Mean genotypic SPVL of all new infections at each time point (every 30 days) over 50 replicates. Shaded area reflects the 95% confidence interval. Inset: focus on mean genotypic SPVL of new infections during year 30 after vaccine rollout, with bars indicating the 95% confidence interval

Figure 4.. Average genotypic SPVL under a 1log10 vaccine campaign with varying coverage levels

Points represent the mean genotypic SPVL at the time point indicated, showing a no-vaccine scenario and varying coverage levels of a vaccine that reduces phenotypic SPVL by 1.0 log₁₀ copies/ml, over fifty replicates. Bars represent the 95% confidence interval.
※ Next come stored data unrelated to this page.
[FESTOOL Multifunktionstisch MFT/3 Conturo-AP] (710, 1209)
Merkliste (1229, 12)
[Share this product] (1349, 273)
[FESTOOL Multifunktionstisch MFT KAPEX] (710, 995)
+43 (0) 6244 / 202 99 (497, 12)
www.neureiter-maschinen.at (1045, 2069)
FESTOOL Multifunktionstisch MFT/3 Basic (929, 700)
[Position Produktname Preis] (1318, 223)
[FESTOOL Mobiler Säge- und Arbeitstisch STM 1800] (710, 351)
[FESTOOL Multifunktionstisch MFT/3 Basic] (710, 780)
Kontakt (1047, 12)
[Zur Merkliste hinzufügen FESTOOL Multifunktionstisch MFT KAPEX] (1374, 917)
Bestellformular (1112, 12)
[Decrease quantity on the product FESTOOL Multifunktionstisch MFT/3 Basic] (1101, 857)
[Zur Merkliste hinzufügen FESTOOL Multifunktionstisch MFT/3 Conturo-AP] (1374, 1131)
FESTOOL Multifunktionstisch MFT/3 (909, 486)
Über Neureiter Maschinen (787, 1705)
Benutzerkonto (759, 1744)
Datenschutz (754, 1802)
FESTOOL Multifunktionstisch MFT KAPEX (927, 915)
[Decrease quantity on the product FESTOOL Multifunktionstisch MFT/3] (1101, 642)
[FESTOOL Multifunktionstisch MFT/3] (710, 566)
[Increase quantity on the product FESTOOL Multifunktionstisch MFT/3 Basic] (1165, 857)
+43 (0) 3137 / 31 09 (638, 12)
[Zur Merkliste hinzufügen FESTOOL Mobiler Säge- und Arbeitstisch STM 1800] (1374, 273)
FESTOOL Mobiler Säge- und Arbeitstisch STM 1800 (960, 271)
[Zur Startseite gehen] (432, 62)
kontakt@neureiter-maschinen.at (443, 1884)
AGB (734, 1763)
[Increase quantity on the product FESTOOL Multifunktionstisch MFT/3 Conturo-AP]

Figure 5.. HIV-1 incidence per 100 person-years with a 1.0 log10 vaccine at varying coverage levels

Mean incidence (per 100 person-years) at each time point (every 30 days) over 50 replicates under varying coverage levels of a vaccine that reduces phenotypic SPVL by 1.0 log₁₀ copies/ml. Shaded area reflects the 95% confidence interval.

Figure 6.. HIV-1 prevalence with a 1.0 log10 vaccine at varying coverage levels

Mean HIV-1 prevalence at each time point (every 30 days) over 50 replicates under varying coverage levels of a vaccine that reduces phenotypic SPVL by 1.0 log₁₀ copies/ml. Shaded area reflects the 95% confidence interval.

Figure 7.. Proportion of infections averted due to a 1.0 log10 vaccine at varying coverage levels.

The mean proportion of cumulative infections averted by the vaccine relative to the no-vaccine scenario at varying coverage levels of a vaccine that reduced phenotypic SPVL by 1.0 log₁₀ copies/ml. Bars represent 95% confidence intervals.

Figure 8.. Kaplan-Meier survival curves for agents unvaccinated at infection in the first ten years of the vaccine campaign compared to the final 10 years

First plot: survival among agents who became infected between year 0 and 10, with each line (overlapping and not distinguishable) representing survival under different coverage levels of a 1.0 log₁₀ disease modifying vaccine. Second plot: survival among agents who became infected between year 20 and 30, with each line representing survival under different coverage levels of a 1.0 log₁₀ disease modifying vaccine.